** Opening DATA LISTING block **

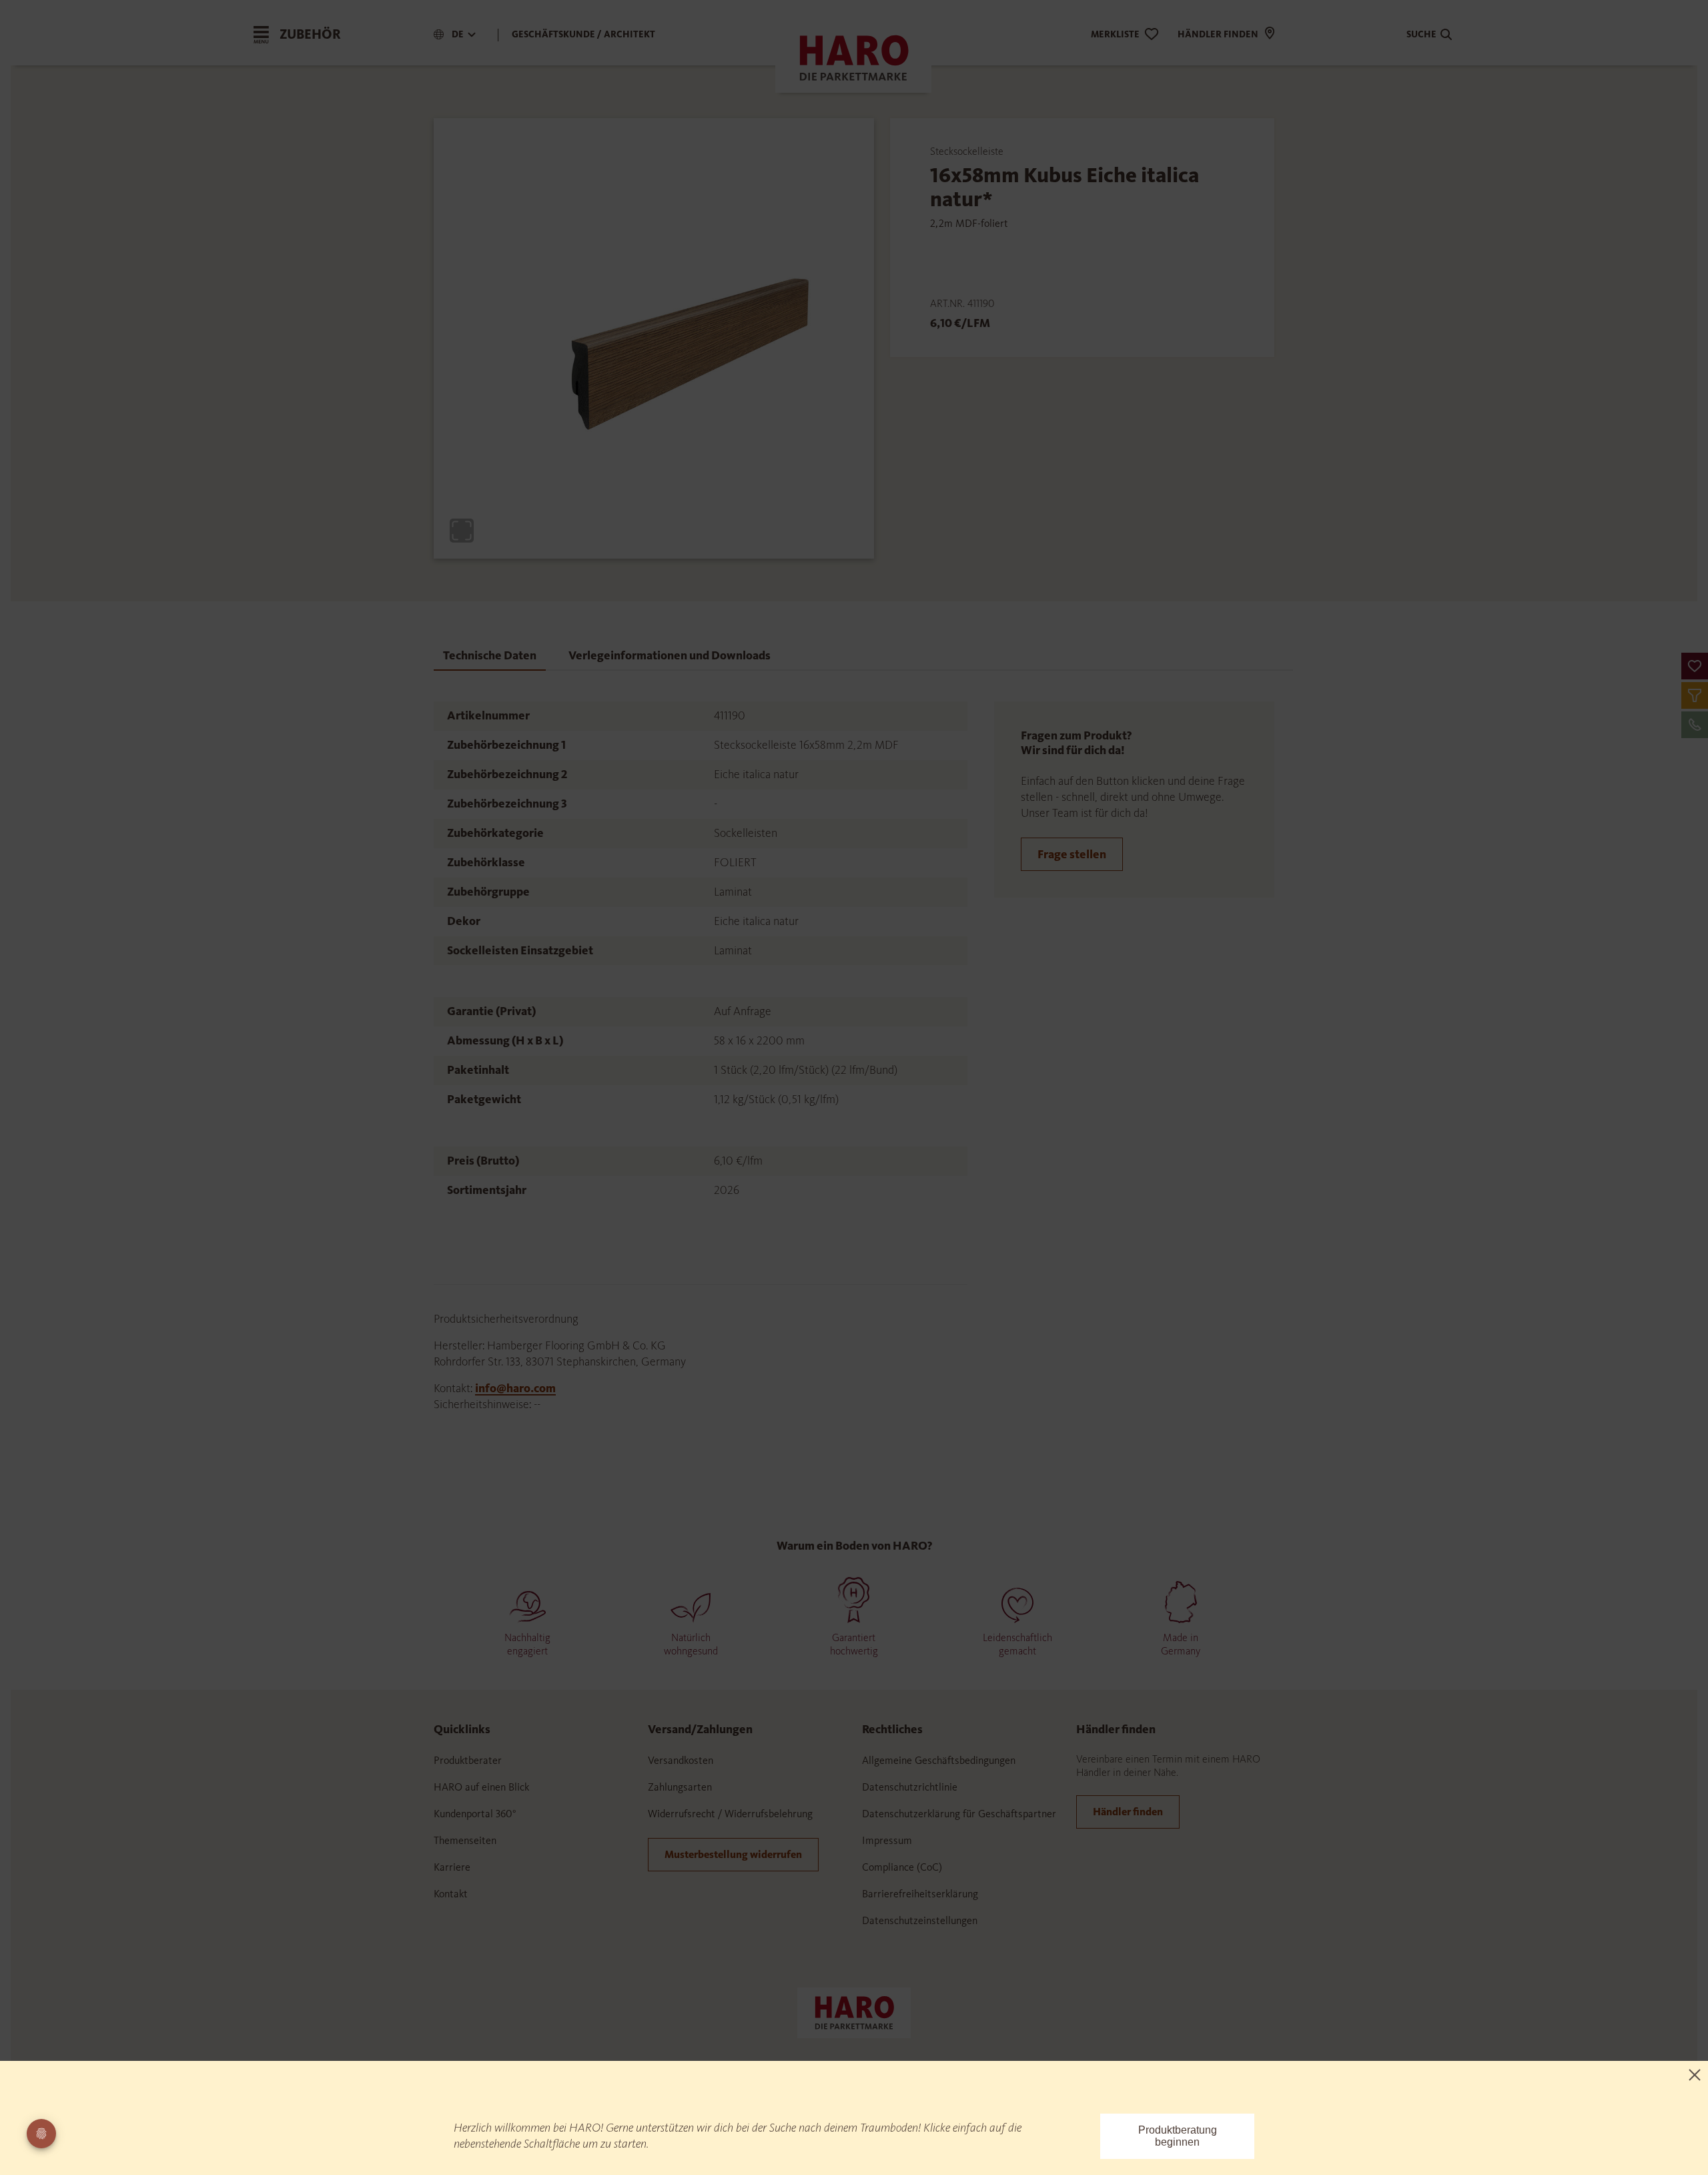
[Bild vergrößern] (462, 531)
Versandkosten (680, 1760)
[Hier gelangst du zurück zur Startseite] (854, 2011)
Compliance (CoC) (902, 1867)
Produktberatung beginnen (1177, 2136)
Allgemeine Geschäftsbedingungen (938, 1760)
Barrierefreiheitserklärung (920, 1893)
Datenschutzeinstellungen (919, 1920)
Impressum (887, 1840)
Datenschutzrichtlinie (909, 1787)
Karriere (452, 1867)
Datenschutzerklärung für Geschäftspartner (959, 1813)
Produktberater (468, 1760)
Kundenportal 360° (475, 1813)
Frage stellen (1071, 854)
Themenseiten (465, 1840)
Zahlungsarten (680, 1787)
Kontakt (451, 1893)
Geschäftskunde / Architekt (583, 34)
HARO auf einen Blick (481, 1787)
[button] (1694, 666)
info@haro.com (515, 1388)
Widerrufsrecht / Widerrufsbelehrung (730, 1813)
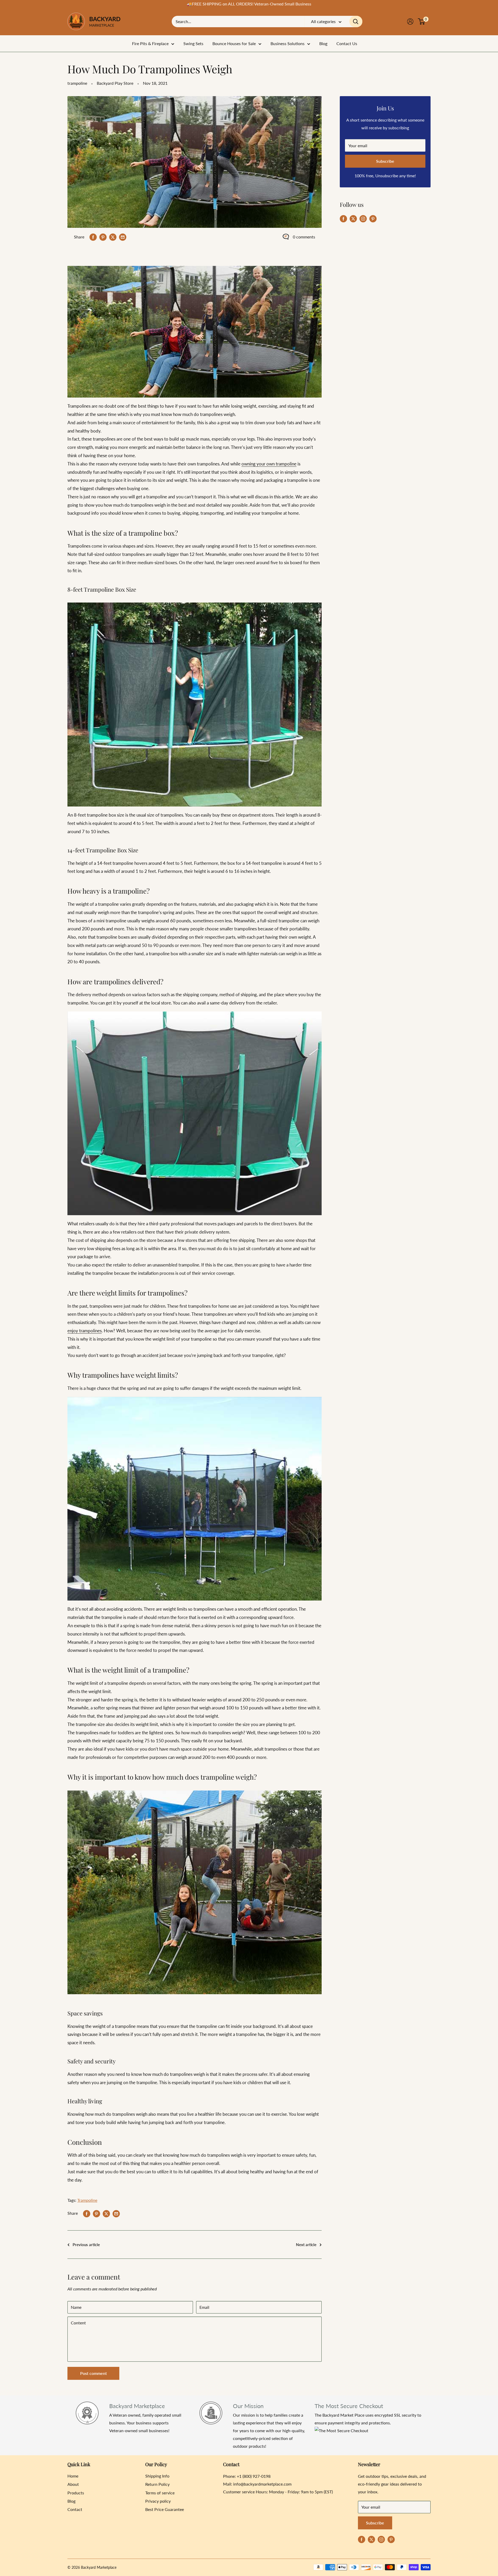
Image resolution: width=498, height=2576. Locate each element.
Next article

** Closing DATA LISTING block **

> _EXERCISE DIRECTIONS_: The pictures stay out of the copy. Set down the entries above precisely.

> _RESULT OF THE TASK_:
[Bild vergrößern] (462, 531)
Versandkosten (680, 1760)
[Hier gelangst du zurück zur Startseite] (854, 2011)
Compliance (CoC) (902, 1867)
Produktberatung beginnen (1177, 2136)
Allgemeine Geschäftsbedingungen (938, 1760)
Barrierefreiheitserklärung (920, 1893)
Datenschutzeinstellungen (919, 1920)
Impressum (887, 1840)
Datenschutzrichtlinie (909, 1787)
Karriere (452, 1867)
Datenschutzerklärung für Geschäftspartner (959, 1813)
Produktberater (468, 1760)
Kundenportal 360° (475, 1813)
Frage stellen (1071, 854)
Themenseiten (465, 1840)
Zahlungsarten (680, 1787)
Kontakt (451, 1893)
Geschäftskunde / Architekt (583, 34)
HARO auf einen Blick (481, 1787)
[button] (1694, 666)
info@haro.com (515, 1388)
Widerrufsrecht / Widerrufsbelehrung (730, 1813)
Image resolution: width=498, height=2576. Locate each element.
Next article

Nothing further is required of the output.